Adolescent, le voilà qui se rend à Lourdes en pèlerinage. Loin de renforcer sa foi, ce voyage change sa vision de la religion. « Ce qui l’a dégoûté, c’est la bigoterie d’une partie du clergé et des chrétiens, note Martin Pinguet. Son rapport à la religion est assez distancié. Mais il en garde des marqueurs, comme le signe de croix. C’est un peu comme une tradition. Pierre Mauroy aime beaucoup les traditions. »
Trois hommages
Atteint d’un cancer des poumons, Pierre Mauroy décède le 7 juin 2013. Pour lui dire au revoir, un hommage national est célébré aux Invalides. La mairie de Lille expose son cercueil dans le « Grand carré » de l’Hôtel de ville – là où se déroulent les conseils municipaux – pendant 48 heures. Une cérémonie religieuse est organisée dans la cathédrale Notre‐Dame de la Treille.

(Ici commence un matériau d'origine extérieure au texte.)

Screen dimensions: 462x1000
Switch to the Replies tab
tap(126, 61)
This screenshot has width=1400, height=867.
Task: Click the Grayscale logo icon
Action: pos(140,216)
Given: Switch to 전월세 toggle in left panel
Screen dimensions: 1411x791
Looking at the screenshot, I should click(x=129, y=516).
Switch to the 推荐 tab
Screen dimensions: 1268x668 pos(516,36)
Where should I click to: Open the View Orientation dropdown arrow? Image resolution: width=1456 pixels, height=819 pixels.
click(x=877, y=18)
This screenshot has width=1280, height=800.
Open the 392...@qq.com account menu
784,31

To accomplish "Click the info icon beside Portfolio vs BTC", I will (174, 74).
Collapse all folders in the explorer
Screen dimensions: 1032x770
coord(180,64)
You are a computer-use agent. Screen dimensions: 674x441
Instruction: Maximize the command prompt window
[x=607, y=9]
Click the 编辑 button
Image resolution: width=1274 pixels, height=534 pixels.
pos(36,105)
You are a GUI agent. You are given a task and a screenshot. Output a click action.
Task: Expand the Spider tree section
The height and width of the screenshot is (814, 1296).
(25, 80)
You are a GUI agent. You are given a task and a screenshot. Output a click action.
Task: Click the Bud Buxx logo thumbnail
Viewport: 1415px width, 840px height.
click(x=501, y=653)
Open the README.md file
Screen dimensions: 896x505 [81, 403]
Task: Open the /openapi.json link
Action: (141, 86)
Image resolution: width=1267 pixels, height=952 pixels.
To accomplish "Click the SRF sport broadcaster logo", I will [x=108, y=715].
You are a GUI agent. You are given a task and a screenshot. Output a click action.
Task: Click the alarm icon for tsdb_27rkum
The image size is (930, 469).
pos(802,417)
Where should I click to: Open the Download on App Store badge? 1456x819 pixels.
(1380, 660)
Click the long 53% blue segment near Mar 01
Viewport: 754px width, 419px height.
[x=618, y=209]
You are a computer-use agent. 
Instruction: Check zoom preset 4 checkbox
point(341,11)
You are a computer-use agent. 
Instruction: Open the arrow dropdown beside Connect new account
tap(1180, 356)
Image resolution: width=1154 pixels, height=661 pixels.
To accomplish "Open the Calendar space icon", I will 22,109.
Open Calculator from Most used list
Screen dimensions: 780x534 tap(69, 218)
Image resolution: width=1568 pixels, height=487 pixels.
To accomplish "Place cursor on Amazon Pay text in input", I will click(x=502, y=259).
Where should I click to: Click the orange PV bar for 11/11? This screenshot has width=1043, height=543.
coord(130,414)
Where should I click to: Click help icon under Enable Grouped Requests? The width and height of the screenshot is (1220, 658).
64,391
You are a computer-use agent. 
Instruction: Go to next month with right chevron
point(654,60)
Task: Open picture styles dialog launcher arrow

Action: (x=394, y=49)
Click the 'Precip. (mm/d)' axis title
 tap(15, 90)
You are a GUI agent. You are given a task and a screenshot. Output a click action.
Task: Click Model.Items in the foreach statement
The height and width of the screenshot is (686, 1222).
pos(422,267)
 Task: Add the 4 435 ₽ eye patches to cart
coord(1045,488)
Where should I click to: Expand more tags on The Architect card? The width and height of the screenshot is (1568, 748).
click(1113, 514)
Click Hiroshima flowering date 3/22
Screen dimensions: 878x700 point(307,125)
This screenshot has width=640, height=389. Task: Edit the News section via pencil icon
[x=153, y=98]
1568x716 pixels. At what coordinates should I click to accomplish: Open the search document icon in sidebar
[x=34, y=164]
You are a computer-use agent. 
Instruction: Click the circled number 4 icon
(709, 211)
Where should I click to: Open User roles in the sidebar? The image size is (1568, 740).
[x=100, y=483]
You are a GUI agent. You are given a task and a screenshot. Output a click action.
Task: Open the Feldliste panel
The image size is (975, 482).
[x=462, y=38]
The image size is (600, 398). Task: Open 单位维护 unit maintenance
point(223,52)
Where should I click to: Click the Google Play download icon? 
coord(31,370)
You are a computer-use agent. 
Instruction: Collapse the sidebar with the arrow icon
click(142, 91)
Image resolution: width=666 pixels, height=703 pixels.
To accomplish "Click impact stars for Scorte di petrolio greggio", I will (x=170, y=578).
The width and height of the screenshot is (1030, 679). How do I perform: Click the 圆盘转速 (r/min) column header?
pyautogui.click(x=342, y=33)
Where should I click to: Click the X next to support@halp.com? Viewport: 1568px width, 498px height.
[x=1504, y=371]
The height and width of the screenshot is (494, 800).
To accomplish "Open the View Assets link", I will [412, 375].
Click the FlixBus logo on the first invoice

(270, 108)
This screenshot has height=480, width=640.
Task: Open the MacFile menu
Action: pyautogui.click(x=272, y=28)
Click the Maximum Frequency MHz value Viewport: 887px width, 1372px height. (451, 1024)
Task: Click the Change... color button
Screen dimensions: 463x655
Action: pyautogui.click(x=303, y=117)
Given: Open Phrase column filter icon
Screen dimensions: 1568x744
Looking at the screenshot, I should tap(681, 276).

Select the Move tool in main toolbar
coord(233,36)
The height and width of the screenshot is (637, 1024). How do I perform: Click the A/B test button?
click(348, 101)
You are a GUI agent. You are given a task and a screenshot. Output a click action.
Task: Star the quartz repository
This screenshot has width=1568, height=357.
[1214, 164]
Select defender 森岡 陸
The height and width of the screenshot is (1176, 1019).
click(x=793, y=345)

« L’hommage aux Invalides, il aurait été un peu étrange – voire incompréhensible – de ne pas le faire, commente Martin Pinguet. La cérémonie à la mairie, c’est parce qu’il a été maire de Lille pendant près de trente ans. Et celle à la Treille était plus personnelle. C’est lui qui l’a voulue celle‐là. » Trois cérémonies pour représenter trois facettes de l’homme politique. « Je pense que, pour lui, c’était un tout », commente Martine Aubry dans le podcast.